BERLIN (Reuters) – Germany’s highest court upheld on Saturday a ban on a demonstration in the northern city of Bremen planned by opponents of lockdown measures aimed at containing the spread of the coronavirus.
Lower courts had already denied permission for the protest, planned for Saturday afternoon, at which 20,000 demonstrators were due to convene in the city centre of Bremen.
Last month, German police unleashed water cannon and pepper spray in an effort to scatter thousands of protesters in Berlin angry about coronavirus restrictions.
Although most Germans accept the latest “lockdown light” to curb the spread of the coronavirus in a second wave, critics say the amendment endangers citizens’ civil rights.
The head of Germany’s public health agency said on Thursday that the country’s success in dealing with the first wave of the coronavirus pandemic in March and April had led many people to doubt the virus’s severity or even its existence.
Lothar Wieler, head of the Robert Koch Institute for Infectious Diseases (RKI), said this meant many were now failing to take social distancing and quarantine rules seriously enough, leading to the high level of cases Germany is now seeing.

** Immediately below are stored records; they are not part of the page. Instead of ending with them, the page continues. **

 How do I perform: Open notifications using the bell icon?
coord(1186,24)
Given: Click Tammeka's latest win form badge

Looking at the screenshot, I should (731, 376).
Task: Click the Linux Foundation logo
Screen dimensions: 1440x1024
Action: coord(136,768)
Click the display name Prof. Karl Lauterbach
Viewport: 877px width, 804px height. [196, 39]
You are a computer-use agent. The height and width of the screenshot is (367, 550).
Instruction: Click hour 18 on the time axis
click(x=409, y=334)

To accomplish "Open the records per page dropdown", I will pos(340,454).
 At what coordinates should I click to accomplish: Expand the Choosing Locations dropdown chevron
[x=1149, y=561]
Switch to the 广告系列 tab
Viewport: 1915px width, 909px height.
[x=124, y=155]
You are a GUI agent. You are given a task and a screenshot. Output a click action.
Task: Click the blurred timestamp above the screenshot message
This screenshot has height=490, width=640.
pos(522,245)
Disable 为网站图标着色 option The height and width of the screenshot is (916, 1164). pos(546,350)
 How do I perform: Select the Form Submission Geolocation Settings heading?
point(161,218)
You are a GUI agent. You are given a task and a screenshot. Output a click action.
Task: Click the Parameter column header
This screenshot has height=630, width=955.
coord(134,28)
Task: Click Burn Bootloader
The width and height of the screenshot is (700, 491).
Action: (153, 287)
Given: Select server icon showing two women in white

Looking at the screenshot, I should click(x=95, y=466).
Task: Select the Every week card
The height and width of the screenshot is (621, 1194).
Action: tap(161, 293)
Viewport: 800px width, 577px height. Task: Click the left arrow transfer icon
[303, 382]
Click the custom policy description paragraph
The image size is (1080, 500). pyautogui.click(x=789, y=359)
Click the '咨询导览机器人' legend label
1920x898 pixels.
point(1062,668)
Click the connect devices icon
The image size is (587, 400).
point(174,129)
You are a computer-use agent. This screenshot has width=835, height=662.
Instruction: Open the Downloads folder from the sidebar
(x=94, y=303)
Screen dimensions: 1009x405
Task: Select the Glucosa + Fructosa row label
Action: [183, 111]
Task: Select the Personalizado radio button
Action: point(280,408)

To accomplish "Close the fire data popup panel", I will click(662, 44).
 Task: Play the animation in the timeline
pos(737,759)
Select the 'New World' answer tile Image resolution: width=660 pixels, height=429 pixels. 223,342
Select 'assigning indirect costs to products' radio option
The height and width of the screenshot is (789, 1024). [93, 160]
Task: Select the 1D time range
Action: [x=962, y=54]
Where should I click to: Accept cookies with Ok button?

While daily infection numbers are no longer rising as sharply as previously, case numbers have stagnated at a high level, and Germany reported its highest single-day death toll since the start of the pandemic on Wednesday.
On Saturday, the number of confirmed coronavirus cases in Germany increased by 23,318 to 1,153,556, RKI data showed, while the reported death toll rose by 483 to 18,517.
Chancellor Angel Merkel and state leaders agreed on Wednesday to extend restrictive measures, which include keeping restaurants and hotels shut and limiting private gatherings to five people from two households, until Jan. 10.